Exit polls of voters on Tuesday showed that women, registered Democrats, and older people — especially older women — came out solidly for Mrs. Clinton, while independents, men and younger voters went for Mr. Obama.

It was an especially remarkable night for Mr. McCain, who had to lay off much of his staff after he nearly ran out of money because of his effort to run a national campaign last spring along the lines of President Bush’s 2004 re-election campaign. All but counted out, Mr. McCain retrenched and focused his limited resources largely on advertising and campaigning in New Hampshire, where he enjoyed a reservoir of support among Republicans and independents from his 2000 run here.

He got back on his emblematic bus, the Straight Talk Express, chatting with the few reporters who continued to cover him and working to persuade the state’s voters one by one in a seemingly incessant stream of town-hall-style meetings.

And while Mr. Romney outspent him on television commercials by two to one — spending $8.7 million to Mr. McCain’s $4.3 million, according to the Campaign Media Analysis Group, which tracks political advertising — Mr. McCain closed the gap in the last days of the campaign here, in part because of his tireless campaigning.

Mike Dennehy, who directed the McCain efforts in the state, estimates that Mr. McCain spoke to some 25,000 people directly.

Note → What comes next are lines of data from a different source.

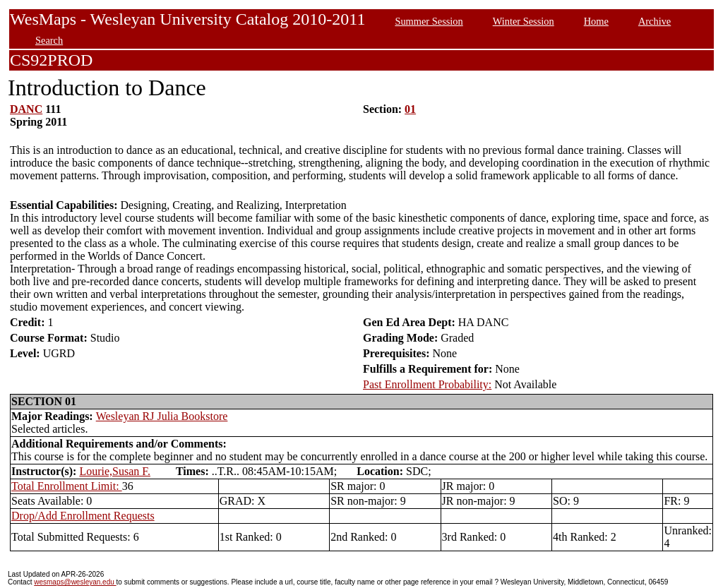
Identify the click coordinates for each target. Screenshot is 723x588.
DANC (26, 109)
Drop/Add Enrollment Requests (83, 515)
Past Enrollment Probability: (427, 384)
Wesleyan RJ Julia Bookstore (162, 416)
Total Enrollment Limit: (66, 486)
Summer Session (429, 21)
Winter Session (523, 21)
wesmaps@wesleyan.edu (75, 582)
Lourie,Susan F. (114, 471)
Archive (655, 21)
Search (49, 40)
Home (596, 21)
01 (410, 109)
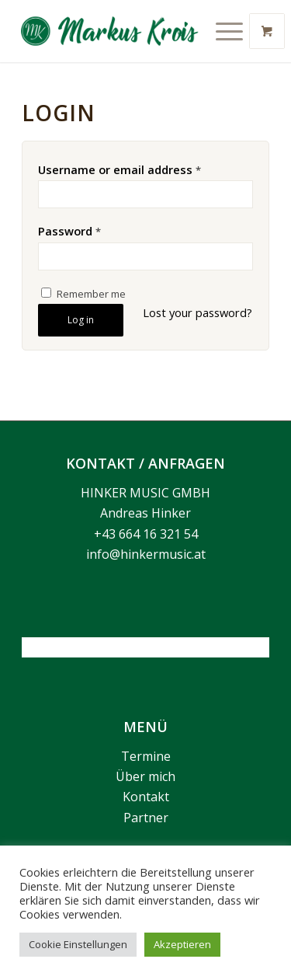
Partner (146, 818)
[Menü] (221, 31)
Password (69, 231)
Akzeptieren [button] (182, 944)
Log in (81, 319)
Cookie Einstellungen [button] (78, 944)
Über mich (145, 776)
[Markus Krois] (117, 31)
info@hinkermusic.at (146, 554)
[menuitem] (231, 31)
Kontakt (146, 797)
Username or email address (120, 169)
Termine (146, 756)
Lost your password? (197, 312)
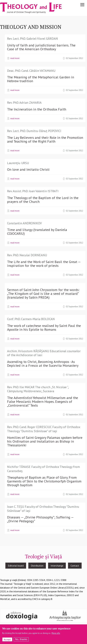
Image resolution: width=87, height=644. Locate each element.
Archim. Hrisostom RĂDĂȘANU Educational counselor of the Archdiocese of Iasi (44, 353)
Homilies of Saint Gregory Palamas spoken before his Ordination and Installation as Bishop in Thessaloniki (45, 441)
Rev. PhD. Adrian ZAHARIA (24, 102)
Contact (75, 566)
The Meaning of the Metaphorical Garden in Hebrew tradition (40, 79)
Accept (7, 640)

Exit polls suggested that there was a record turnout, with half a million voters — 280,000 Democrats and 230,000 Republicans.

In the Republican primary, Mr. McCain got 38 percent of voters unaffiliated with either party, and the same proportion of registered Republicans, according to exit polls conducted by Edison/Mitofsky for the television networks and The Associated Press. Such undeclared voters made up about a third of voters in the Republican primary.

It was different for the Democrats. Undeclared voters make up a larger share of the voters in the Democratic primary — about 40 percent. Mr. Obama got about 4 in 10 undeclared voters and Mrs. Clinton got about a third of their support. Mrs. Clinton got 45 percent of registered Democrats, and Mr. Obama got a third.